- INFORMATION SUPPLIED:
*****

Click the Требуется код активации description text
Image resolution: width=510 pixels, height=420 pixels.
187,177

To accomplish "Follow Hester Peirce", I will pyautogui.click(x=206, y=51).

*****

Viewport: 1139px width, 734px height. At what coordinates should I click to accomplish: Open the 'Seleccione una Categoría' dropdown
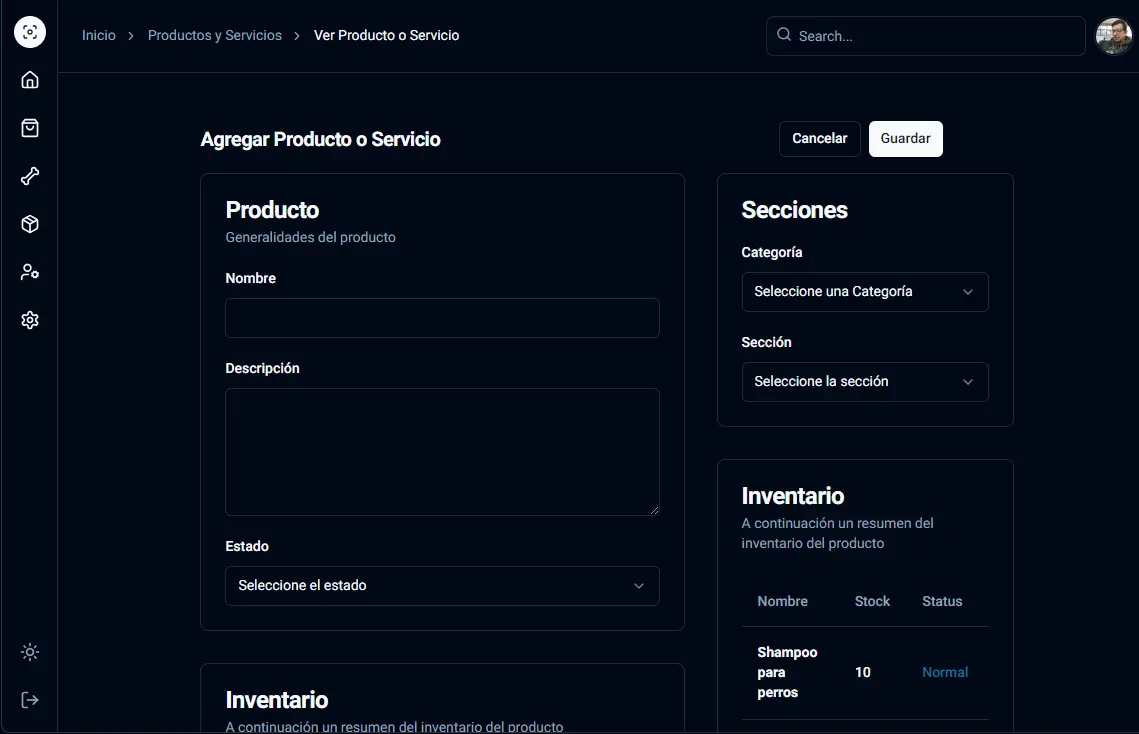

*****

- WORK ITEM: What lines above hold the word "accomplish"? List them all.

- TASK SOLUTION:
To accomplish "Follow Hester Peirce", I will pyautogui.click(x=206, y=51).
Viewport: 1139px width, 734px height. At what coordinates should I click to accomplish: Open the 'Seleccione una Categoría' dropdown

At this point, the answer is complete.